• **Records shown**

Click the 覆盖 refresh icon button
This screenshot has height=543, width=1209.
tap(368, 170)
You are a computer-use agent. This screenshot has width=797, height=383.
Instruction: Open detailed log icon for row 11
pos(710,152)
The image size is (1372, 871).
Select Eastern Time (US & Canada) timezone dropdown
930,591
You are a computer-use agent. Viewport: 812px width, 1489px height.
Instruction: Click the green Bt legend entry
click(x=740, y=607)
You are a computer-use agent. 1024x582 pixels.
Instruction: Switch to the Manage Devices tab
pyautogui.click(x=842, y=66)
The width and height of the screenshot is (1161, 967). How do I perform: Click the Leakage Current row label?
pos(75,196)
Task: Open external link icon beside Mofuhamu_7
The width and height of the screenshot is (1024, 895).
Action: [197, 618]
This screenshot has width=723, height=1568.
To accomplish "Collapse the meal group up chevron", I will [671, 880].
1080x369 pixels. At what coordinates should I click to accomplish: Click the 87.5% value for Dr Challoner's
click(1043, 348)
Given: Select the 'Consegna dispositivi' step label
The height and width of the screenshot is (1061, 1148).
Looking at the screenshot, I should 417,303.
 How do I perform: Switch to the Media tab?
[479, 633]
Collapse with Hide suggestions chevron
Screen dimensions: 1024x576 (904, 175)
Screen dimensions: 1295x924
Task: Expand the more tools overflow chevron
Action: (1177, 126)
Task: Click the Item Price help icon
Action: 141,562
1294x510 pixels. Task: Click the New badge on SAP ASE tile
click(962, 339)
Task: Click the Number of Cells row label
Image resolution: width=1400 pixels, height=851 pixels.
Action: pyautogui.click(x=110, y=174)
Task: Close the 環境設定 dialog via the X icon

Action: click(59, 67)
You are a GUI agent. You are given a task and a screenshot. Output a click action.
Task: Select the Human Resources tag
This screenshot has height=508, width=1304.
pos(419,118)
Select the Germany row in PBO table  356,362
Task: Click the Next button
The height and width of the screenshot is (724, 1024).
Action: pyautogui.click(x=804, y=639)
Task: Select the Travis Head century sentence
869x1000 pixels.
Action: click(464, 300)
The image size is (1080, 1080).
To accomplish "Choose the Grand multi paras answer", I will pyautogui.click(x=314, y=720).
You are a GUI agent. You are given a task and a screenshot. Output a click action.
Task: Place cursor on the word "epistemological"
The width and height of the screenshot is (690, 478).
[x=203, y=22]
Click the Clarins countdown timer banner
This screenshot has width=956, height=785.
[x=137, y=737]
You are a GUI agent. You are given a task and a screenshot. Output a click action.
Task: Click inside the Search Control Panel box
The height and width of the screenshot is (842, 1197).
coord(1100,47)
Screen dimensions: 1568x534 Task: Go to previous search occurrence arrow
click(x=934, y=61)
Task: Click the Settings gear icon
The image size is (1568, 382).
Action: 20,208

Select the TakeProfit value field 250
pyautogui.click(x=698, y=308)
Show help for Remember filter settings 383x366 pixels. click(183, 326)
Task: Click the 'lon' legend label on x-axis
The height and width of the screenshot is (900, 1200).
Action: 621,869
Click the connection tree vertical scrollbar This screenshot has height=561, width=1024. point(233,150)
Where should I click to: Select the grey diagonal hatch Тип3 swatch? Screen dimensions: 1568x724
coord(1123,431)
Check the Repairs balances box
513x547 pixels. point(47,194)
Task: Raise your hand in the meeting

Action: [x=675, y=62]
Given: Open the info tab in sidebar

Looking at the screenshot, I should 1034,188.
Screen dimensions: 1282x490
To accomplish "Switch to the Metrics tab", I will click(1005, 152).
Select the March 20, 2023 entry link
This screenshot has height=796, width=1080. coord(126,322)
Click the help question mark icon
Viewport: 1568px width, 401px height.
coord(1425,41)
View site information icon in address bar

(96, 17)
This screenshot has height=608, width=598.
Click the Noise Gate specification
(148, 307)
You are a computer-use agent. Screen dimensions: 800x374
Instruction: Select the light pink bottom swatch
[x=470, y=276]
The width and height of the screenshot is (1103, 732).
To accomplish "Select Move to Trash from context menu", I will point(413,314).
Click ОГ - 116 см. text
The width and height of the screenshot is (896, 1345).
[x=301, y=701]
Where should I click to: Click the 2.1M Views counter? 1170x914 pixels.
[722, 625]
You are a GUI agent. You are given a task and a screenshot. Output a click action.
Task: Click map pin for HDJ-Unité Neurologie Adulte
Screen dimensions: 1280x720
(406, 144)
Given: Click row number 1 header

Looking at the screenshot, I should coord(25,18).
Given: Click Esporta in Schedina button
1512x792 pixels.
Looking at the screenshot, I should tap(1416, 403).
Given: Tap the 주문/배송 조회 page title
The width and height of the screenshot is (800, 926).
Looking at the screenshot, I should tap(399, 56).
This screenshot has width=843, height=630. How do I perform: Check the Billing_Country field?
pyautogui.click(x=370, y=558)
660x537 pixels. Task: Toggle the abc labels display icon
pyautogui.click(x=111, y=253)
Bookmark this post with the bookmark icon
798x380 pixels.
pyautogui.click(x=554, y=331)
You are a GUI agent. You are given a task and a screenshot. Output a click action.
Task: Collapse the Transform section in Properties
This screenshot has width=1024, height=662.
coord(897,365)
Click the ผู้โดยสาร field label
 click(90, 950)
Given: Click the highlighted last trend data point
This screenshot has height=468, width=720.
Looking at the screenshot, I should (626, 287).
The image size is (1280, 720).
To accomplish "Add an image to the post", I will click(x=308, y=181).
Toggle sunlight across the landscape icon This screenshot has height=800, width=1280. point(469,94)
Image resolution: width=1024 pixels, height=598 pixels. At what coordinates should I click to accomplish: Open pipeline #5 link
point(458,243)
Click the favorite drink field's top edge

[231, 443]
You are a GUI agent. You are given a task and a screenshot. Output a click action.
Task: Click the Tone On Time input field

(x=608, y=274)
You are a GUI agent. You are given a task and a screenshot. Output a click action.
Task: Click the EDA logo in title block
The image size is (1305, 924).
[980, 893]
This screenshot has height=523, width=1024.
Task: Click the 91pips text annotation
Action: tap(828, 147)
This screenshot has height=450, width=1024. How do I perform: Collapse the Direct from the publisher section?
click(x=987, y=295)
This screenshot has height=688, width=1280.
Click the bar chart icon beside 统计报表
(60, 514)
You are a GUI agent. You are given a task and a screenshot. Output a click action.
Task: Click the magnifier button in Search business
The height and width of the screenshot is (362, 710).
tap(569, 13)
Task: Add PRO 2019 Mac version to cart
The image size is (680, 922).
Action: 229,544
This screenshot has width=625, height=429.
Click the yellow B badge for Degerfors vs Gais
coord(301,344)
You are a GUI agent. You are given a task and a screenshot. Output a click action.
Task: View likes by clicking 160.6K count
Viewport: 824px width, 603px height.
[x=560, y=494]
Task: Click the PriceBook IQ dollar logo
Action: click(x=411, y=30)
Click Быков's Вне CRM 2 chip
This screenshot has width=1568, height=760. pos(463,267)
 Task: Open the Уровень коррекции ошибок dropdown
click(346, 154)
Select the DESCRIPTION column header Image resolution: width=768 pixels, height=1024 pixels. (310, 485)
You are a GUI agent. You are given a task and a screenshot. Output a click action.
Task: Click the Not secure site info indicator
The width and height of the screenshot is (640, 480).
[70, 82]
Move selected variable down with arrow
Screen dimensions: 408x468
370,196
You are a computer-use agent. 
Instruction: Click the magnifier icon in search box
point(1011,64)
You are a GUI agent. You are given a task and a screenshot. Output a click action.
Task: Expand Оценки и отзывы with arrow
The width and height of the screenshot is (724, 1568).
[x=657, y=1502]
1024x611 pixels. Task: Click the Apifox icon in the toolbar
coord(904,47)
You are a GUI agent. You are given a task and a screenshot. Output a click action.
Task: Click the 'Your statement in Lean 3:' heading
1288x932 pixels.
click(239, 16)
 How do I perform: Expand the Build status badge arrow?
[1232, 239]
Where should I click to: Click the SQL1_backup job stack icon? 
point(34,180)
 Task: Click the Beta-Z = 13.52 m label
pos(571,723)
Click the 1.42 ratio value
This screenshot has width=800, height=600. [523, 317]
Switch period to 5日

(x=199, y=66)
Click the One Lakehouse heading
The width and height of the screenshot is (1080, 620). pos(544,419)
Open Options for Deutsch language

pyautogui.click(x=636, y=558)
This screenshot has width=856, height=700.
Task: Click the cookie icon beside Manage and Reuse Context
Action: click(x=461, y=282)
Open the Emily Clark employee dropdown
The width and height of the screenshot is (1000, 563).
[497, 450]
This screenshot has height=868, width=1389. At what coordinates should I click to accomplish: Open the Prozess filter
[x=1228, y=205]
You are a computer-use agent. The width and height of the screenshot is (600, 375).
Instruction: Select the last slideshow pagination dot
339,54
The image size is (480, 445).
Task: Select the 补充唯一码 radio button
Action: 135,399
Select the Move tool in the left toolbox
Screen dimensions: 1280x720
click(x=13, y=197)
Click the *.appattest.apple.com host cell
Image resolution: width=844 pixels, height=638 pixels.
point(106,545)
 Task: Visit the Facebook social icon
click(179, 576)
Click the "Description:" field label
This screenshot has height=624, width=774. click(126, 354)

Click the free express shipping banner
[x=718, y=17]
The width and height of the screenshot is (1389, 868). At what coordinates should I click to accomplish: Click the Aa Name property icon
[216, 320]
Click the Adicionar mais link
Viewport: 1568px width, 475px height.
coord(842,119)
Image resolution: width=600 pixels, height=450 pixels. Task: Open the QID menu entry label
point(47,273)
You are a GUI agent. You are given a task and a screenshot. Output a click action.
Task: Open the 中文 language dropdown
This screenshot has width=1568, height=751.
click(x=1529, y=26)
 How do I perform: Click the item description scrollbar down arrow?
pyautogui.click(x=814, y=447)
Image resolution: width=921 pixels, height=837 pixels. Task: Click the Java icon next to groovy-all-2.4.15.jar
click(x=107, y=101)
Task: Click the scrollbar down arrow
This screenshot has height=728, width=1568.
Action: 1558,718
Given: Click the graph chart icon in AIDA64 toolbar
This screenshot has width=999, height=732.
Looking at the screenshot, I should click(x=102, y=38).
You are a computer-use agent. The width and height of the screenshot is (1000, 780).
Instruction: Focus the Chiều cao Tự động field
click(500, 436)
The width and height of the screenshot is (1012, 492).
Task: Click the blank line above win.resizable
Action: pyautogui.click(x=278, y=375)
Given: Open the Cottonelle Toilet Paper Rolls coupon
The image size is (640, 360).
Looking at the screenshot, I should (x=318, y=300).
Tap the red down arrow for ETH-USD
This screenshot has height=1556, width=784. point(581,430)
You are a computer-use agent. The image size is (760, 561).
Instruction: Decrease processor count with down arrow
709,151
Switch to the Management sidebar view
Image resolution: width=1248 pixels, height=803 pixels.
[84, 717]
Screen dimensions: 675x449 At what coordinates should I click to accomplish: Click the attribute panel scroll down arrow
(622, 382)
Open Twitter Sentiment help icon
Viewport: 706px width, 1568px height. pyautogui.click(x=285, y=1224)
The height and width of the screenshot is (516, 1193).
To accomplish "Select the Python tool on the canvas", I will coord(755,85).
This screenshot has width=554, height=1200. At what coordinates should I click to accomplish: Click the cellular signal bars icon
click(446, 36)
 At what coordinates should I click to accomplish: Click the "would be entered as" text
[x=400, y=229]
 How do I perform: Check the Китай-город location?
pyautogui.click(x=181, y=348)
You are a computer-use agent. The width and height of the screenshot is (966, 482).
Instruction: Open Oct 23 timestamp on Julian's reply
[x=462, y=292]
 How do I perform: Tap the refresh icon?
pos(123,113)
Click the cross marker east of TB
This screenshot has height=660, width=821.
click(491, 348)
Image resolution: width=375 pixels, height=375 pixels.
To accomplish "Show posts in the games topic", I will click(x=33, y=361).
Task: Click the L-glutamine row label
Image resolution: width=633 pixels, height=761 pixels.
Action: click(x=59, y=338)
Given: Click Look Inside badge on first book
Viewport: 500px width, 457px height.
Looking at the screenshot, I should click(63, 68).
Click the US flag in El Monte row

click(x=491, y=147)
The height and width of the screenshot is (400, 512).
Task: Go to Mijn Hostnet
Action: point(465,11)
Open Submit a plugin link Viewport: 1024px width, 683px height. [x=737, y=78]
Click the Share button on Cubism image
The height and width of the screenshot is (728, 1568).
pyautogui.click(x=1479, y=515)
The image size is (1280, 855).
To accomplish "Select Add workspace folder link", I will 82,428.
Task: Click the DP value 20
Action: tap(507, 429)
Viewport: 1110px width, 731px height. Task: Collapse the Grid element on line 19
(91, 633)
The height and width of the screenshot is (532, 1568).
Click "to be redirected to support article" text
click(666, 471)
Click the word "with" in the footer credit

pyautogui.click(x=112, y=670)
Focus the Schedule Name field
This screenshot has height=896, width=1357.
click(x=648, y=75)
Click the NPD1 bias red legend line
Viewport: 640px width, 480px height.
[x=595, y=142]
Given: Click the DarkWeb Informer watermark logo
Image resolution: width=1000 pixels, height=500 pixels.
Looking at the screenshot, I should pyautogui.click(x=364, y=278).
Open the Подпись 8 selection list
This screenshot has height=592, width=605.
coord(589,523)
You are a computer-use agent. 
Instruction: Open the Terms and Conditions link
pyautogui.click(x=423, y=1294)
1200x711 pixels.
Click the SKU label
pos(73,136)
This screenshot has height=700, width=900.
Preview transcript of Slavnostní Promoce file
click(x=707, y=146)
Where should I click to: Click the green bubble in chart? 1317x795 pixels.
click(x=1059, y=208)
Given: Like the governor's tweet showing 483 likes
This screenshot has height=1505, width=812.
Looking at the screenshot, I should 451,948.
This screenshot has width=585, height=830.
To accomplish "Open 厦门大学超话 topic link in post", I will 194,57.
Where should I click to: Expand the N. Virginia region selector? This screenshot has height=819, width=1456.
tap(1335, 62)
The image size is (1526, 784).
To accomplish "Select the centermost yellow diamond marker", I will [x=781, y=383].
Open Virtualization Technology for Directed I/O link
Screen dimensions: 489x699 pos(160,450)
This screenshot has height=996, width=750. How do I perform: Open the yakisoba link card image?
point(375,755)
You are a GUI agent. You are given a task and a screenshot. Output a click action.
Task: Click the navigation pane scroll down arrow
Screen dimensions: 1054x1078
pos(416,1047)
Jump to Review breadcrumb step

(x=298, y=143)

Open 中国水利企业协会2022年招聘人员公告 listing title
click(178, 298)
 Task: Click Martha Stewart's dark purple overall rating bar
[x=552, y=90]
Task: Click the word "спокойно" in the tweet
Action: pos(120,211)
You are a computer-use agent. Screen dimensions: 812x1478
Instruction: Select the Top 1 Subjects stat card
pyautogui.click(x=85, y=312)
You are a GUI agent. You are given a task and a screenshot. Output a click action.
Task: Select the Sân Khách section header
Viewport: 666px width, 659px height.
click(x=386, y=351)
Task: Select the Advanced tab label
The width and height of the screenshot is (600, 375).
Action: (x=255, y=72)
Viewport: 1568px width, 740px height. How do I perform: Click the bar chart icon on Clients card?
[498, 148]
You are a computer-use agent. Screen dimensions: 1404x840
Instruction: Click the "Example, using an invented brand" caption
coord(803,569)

• **Brief**
Could you state how many lines in the listing include the string "likes"? Only the number is wanted.

• **Your solution**
2